[Opening Data shown section]
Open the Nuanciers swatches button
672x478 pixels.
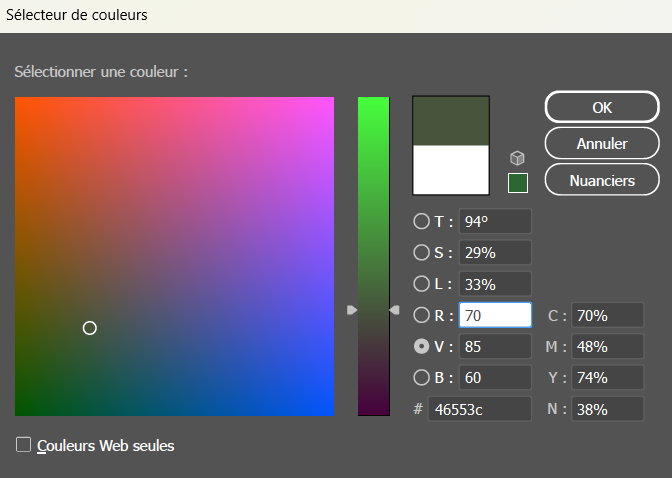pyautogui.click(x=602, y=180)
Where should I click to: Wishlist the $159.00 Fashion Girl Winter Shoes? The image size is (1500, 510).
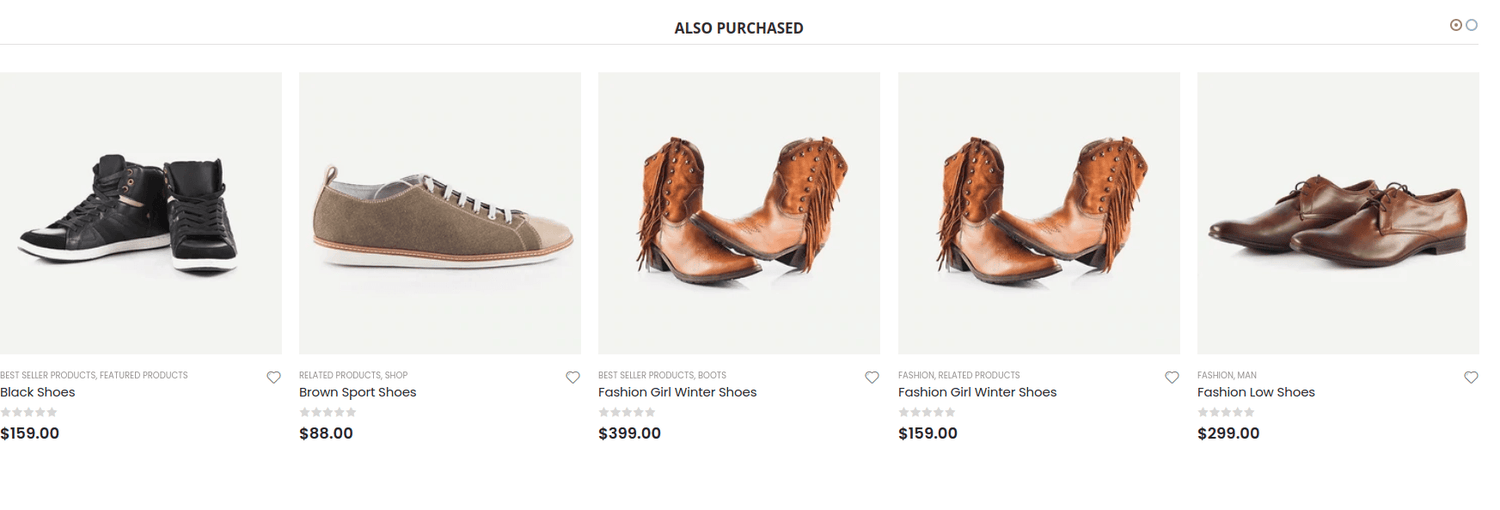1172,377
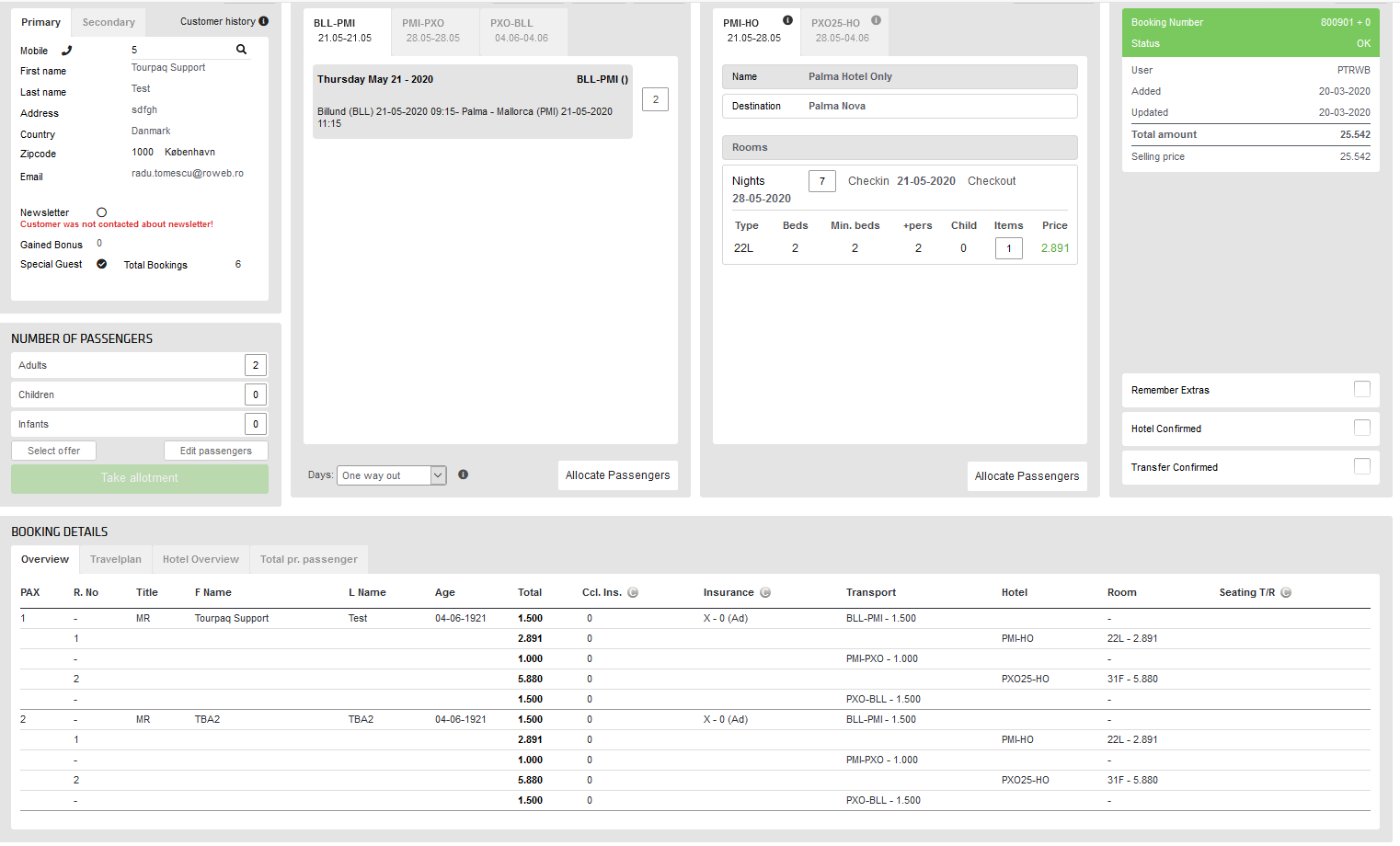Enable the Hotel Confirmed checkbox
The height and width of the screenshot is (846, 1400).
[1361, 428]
[Closing Data shown section]
◆ **Exercise brief**: Return all the records exactly. Skip the pictures.

◆ **Expected output**:
Open the Nuanciers swatches button
672x478 pixels.
pyautogui.click(x=602, y=180)
Where should I click to: Wishlist the $159.00 Fashion Girl Winter Shoes? The image size is (1500, 510).
1172,377
Enable the Hotel Confirmed checkbox
The height and width of the screenshot is (846, 1400).
[1361, 428]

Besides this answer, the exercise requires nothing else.